(About this exercise): If a line below contains "target", count it. Report the final total and nothing more.

(Data extracts):
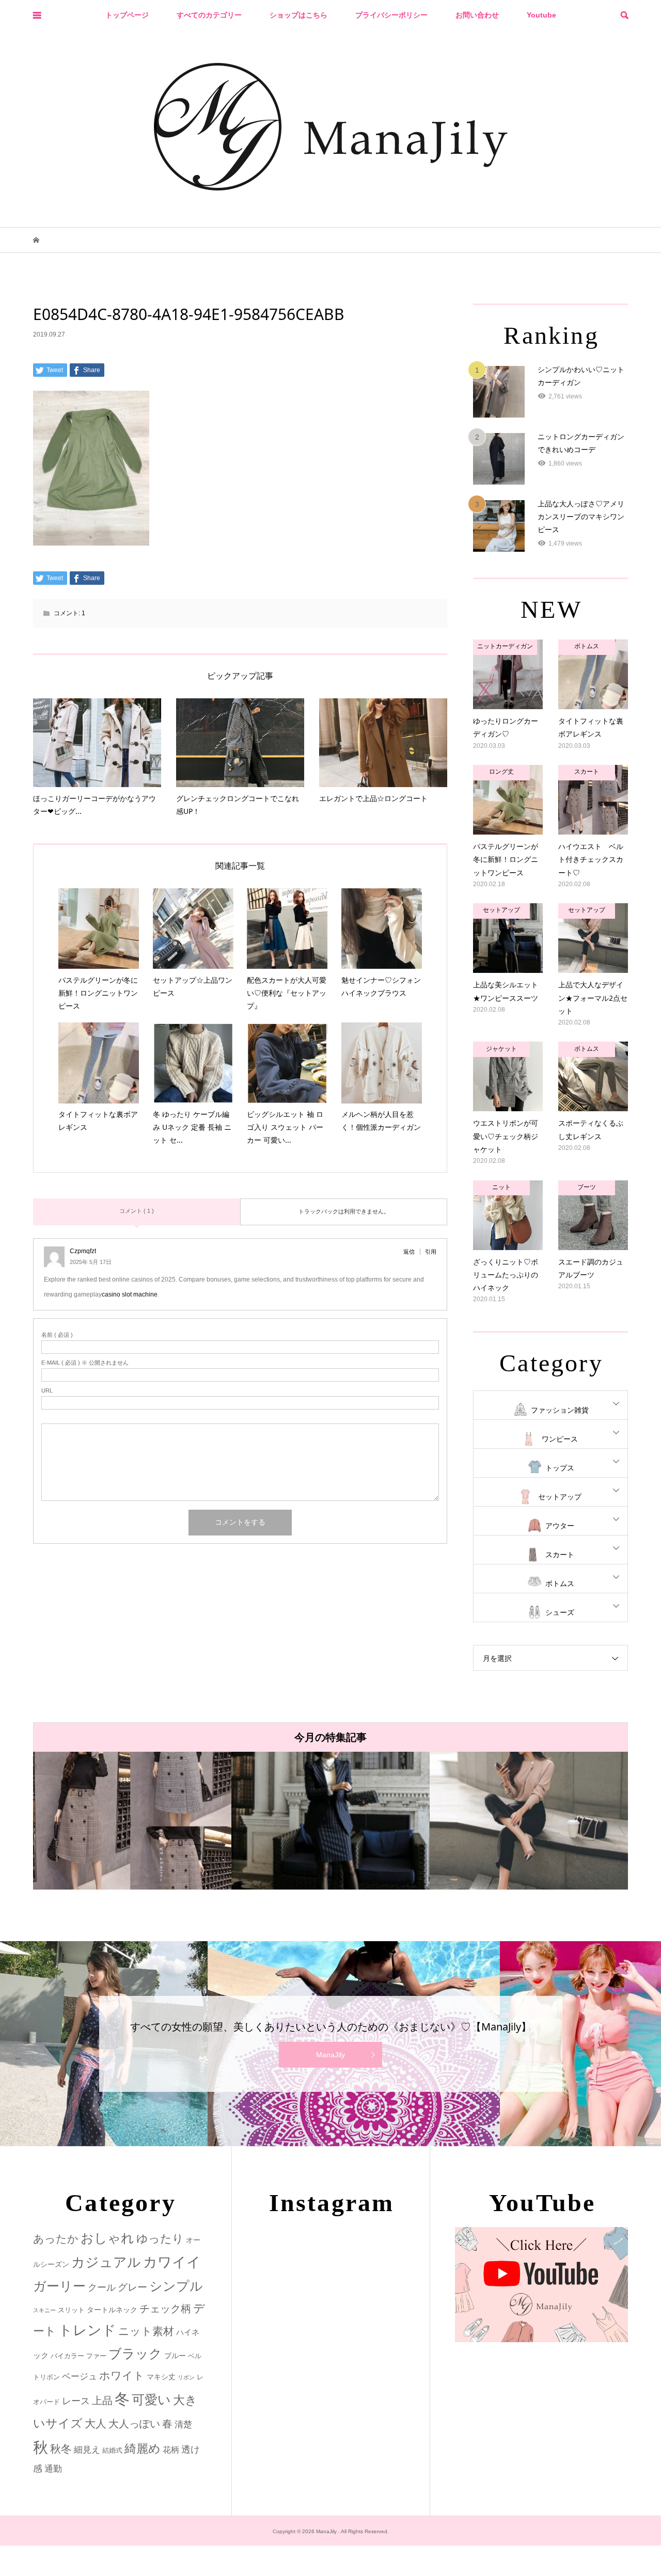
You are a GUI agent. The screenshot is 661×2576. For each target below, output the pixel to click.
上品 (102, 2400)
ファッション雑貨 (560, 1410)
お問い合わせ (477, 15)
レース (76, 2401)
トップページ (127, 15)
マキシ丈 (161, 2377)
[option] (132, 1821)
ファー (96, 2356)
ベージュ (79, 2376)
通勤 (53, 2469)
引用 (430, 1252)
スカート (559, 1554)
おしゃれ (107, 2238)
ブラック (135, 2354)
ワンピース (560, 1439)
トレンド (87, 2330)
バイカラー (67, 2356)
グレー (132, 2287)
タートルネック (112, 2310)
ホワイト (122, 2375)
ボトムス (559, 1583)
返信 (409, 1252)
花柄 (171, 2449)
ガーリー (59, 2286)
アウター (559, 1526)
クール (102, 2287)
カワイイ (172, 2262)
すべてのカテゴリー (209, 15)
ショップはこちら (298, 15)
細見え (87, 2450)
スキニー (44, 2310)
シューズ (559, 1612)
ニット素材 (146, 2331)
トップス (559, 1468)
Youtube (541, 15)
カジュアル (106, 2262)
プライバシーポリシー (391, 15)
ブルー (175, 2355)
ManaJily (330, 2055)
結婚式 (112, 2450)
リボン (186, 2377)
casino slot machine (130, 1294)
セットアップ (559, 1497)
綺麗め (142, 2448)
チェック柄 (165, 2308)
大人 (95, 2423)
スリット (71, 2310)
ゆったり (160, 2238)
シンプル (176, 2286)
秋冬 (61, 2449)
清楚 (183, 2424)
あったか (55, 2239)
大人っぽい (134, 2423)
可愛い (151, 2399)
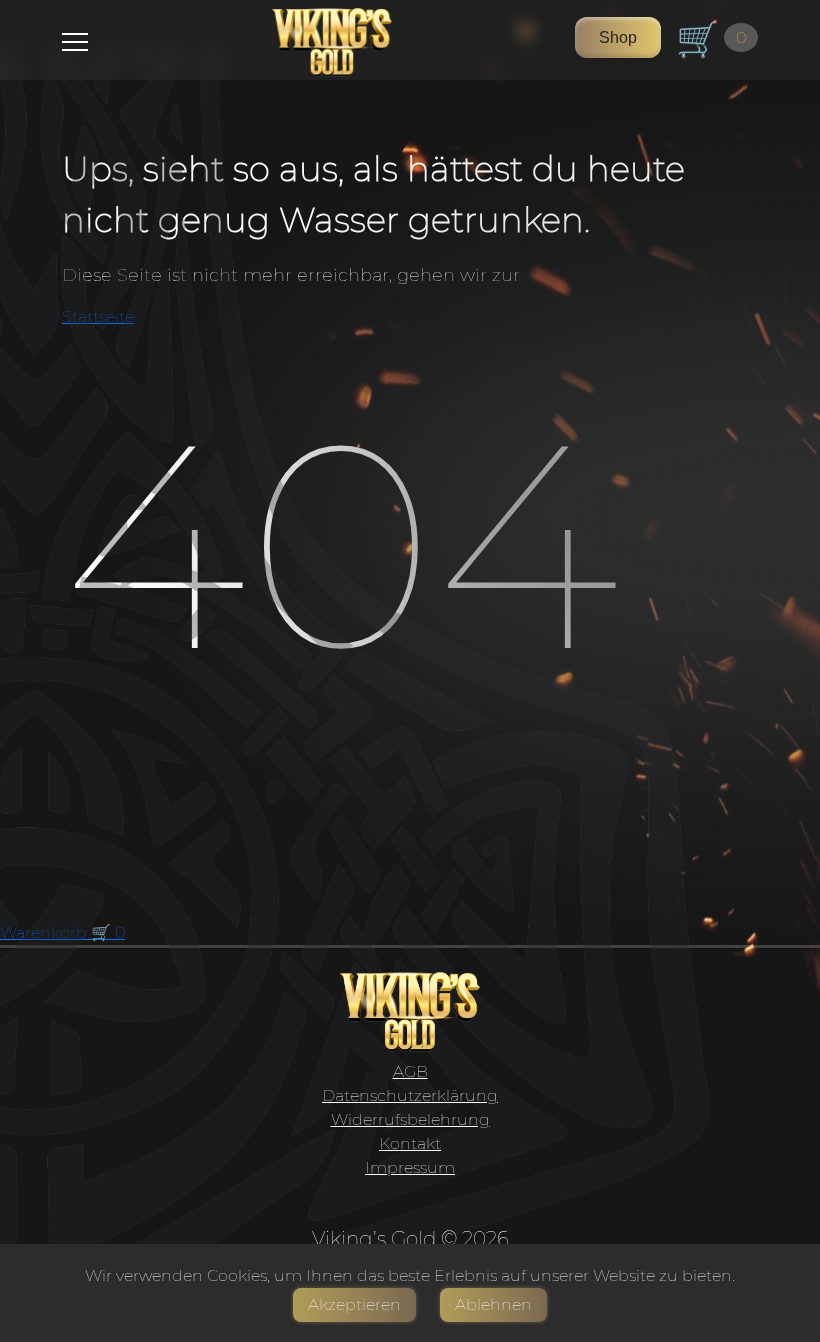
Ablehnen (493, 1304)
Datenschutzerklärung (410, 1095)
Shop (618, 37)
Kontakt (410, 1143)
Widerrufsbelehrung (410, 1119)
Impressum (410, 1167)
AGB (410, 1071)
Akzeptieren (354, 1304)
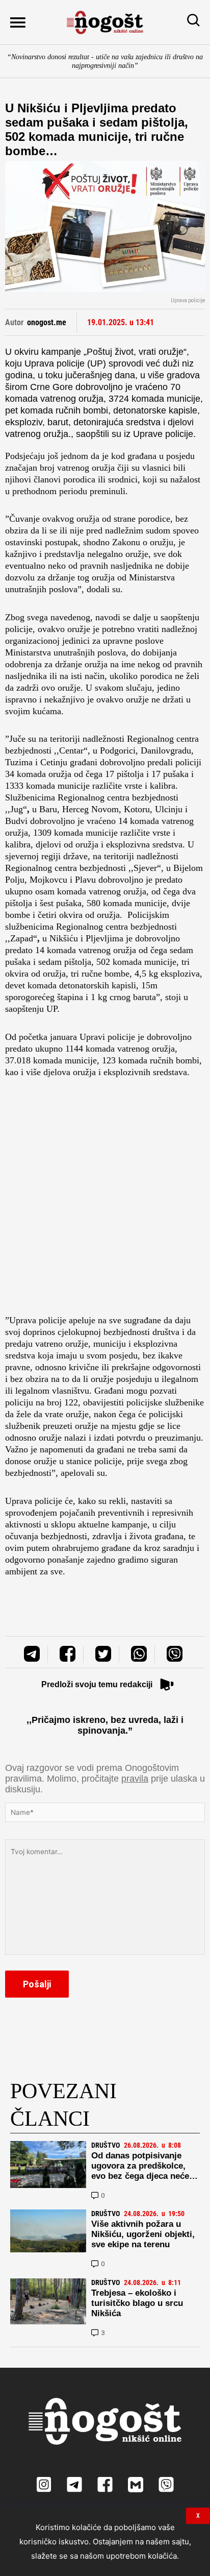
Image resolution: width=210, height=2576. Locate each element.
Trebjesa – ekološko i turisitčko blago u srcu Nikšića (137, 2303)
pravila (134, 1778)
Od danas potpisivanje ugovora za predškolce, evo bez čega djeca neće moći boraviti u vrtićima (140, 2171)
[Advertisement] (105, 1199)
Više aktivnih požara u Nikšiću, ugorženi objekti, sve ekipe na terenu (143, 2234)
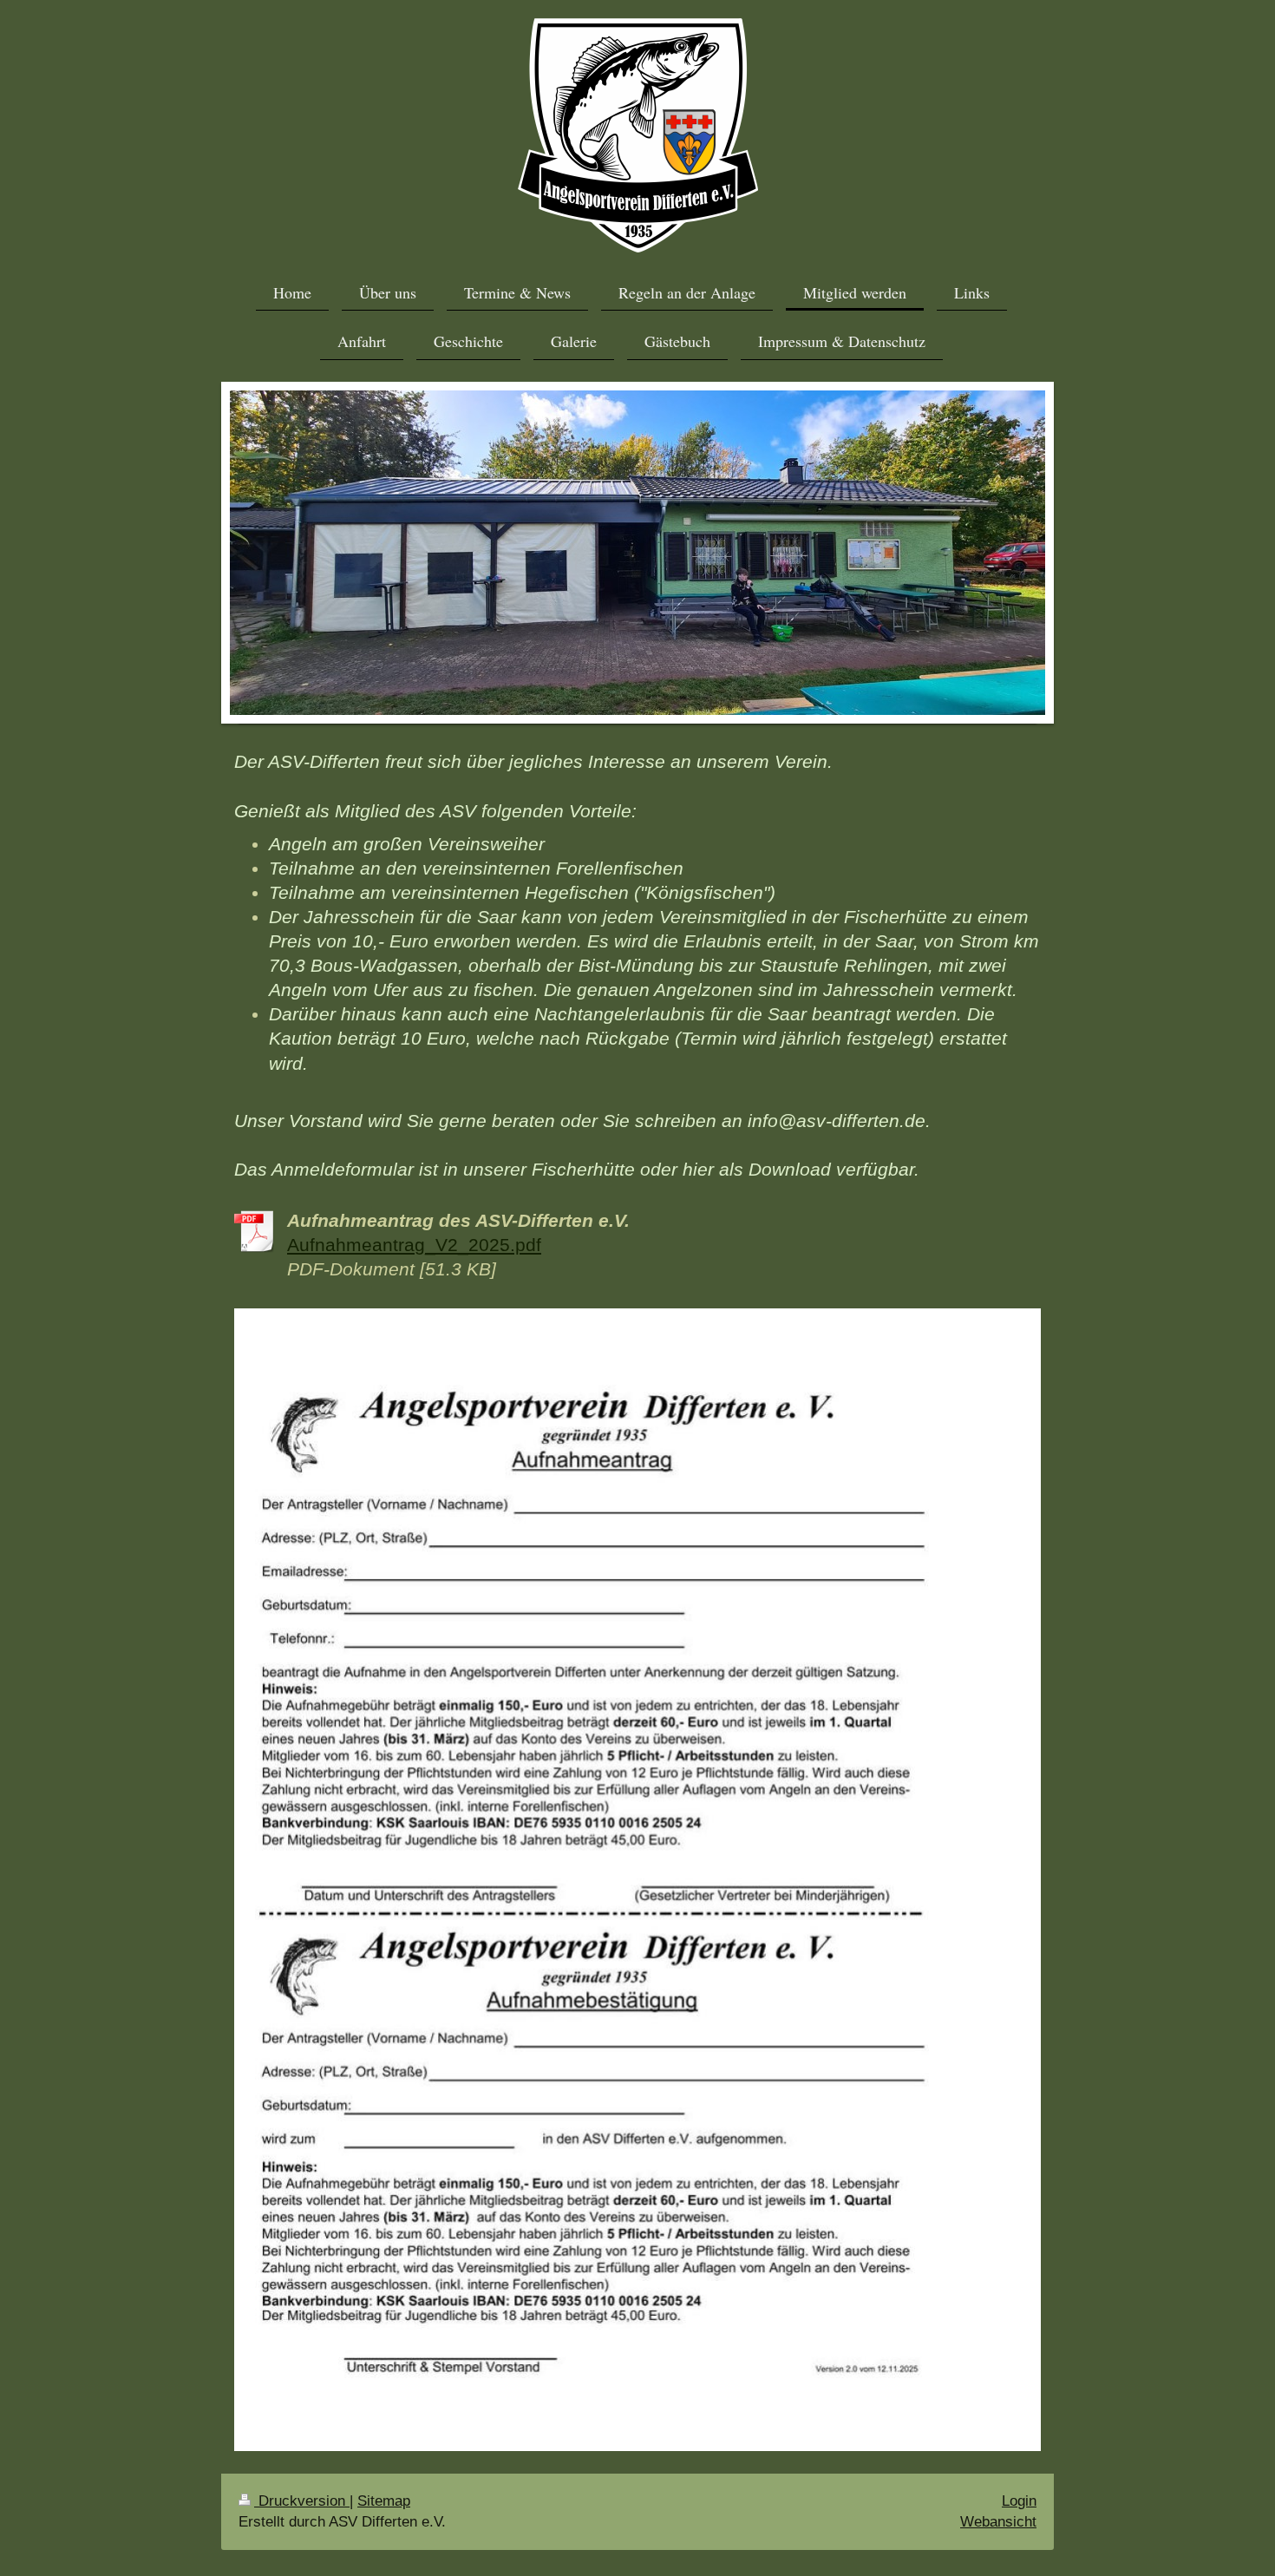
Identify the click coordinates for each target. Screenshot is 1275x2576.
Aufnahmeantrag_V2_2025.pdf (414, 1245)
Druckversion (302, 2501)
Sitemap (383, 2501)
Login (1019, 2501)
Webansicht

(Task output): 2